(Beginning of Input data)
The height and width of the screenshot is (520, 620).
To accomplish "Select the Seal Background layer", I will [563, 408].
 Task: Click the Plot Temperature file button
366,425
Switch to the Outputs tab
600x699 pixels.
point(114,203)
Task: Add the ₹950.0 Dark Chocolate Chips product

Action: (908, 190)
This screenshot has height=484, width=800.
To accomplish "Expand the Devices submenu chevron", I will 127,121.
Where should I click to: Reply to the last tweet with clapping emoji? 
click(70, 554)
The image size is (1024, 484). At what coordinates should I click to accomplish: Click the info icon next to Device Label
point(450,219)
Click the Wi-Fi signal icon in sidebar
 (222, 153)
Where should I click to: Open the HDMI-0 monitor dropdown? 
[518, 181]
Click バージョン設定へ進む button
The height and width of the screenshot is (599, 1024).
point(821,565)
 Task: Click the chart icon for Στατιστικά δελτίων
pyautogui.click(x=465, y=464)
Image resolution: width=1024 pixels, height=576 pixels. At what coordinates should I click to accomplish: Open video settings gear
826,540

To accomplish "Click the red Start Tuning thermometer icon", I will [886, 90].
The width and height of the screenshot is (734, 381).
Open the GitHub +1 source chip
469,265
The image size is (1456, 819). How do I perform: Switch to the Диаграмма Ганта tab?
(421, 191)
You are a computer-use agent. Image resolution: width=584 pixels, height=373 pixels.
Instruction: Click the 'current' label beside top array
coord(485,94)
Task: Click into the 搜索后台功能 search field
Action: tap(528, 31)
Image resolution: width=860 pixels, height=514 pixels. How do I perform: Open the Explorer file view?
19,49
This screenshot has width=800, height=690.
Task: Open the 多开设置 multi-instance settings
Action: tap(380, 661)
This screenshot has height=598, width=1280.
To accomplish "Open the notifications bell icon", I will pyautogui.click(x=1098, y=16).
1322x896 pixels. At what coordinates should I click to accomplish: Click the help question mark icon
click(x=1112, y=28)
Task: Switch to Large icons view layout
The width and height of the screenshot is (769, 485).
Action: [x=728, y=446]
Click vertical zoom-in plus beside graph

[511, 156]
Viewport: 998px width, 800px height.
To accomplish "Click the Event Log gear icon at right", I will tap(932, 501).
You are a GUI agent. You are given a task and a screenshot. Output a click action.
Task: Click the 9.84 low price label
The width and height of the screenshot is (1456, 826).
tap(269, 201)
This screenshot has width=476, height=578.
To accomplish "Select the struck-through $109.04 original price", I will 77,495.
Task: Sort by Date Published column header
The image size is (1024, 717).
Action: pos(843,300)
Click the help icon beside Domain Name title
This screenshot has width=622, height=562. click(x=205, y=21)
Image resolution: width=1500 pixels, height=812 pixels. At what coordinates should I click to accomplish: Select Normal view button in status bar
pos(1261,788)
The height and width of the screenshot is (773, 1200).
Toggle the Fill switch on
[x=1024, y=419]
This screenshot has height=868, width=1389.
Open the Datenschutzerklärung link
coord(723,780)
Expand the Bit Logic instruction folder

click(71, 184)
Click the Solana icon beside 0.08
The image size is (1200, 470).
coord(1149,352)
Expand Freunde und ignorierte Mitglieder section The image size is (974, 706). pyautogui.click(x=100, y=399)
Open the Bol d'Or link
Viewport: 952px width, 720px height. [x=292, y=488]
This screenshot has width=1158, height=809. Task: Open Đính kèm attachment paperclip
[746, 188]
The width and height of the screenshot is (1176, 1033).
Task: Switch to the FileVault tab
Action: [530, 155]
(End of Input data)
▸ Task description: Give back, unchanged, the run of lines in the listing above that begins at the line containing "Click the help icon beside Domain Name title" and ends at the line containing "Expand Freunde und", both included.

▸ Answer:
Click the help icon beside Domain Name title
This screenshot has width=622, height=562. click(x=205, y=21)
Image resolution: width=1500 pixels, height=812 pixels. At what coordinates should I click to accomplish: Select Normal view button in status bar
pos(1261,788)
The height and width of the screenshot is (773, 1200).
Toggle the Fill switch on
[x=1024, y=419]
This screenshot has height=868, width=1389.
Open the Datenschutzerklärung link
coord(723,780)
Expand the Bit Logic instruction folder

click(71, 184)
Click the Solana icon beside 0.08
The image size is (1200, 470).
coord(1149,352)
Expand Freunde und ignorierte Mitglieder section The image size is (974, 706). pyautogui.click(x=100, y=399)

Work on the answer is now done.